Retype, word for word, only the lines from the one with "Image resolution: width=260" through the last line of the data below.

________________________________________

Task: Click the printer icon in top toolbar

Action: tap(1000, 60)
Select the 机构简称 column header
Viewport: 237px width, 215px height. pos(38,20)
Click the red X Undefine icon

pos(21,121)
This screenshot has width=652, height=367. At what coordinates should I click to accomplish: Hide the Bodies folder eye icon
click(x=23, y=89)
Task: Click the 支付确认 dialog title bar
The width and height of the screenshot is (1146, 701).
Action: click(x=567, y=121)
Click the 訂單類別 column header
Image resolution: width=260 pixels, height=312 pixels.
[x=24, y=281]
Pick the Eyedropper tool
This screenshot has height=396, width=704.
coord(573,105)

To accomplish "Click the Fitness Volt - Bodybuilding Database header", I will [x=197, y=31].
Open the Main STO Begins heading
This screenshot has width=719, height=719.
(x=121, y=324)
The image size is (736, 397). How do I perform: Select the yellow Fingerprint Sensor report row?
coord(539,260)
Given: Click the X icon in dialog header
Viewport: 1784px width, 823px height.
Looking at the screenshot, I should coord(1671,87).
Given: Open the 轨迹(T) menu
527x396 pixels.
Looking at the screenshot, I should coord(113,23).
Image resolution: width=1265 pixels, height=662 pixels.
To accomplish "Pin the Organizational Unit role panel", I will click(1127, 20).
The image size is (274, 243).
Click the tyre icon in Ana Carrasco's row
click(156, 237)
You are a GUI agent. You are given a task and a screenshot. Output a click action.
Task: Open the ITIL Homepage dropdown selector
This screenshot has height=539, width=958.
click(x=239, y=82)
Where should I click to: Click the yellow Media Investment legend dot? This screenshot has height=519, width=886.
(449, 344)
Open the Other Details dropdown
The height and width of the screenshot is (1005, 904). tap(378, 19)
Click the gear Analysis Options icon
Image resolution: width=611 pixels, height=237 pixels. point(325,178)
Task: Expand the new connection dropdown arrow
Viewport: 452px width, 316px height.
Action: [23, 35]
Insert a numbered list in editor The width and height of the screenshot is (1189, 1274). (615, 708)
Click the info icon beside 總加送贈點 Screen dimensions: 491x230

________________________________________

* **Exercise answer**
Image resolution: width=260 pixels, height=312 pixels.
[x=24, y=281]
Pick the Eyedropper tool
This screenshot has height=396, width=704.
coord(573,105)

To accomplish "Click the Fitness Volt - Bodybuilding Database header", I will [x=197, y=31].
Open the Main STO Begins heading
This screenshot has width=719, height=719.
(x=121, y=324)
The image size is (736, 397). How do I perform: Select the yellow Fingerprint Sensor report row?
coord(539,260)
Given: Click the X icon in dialog header
Viewport: 1784px width, 823px height.
Looking at the screenshot, I should coord(1671,87).
Given: Open the 轨迹(T) menu
527x396 pixels.
Looking at the screenshot, I should coord(113,23).
Image resolution: width=1265 pixels, height=662 pixels.
To accomplish "Pin the Organizational Unit role panel", I will click(1127, 20).
The image size is (274, 243).
Click the tyre icon in Ana Carrasco's row
click(156, 237)
You are a GUI agent. You are given a task and a screenshot. Output a click action.
Task: Open the ITIL Homepage dropdown selector
This screenshot has height=539, width=958.
click(x=239, y=82)
Where should I click to: Click the yellow Media Investment legend dot? This screenshot has height=519, width=886.
(449, 344)
Open the Other Details dropdown
The height and width of the screenshot is (1005, 904). tap(378, 19)
Click the gear Analysis Options icon
Image resolution: width=611 pixels, height=237 pixels. point(325,178)
Task: Expand the new connection dropdown arrow
Viewport: 452px width, 316px height.
Action: [23, 35]
Insert a numbered list in editor The width and height of the screenshot is (1189, 1274). (615, 708)
Click the info icon beside 總加送贈點 Screen dimensions: 491x230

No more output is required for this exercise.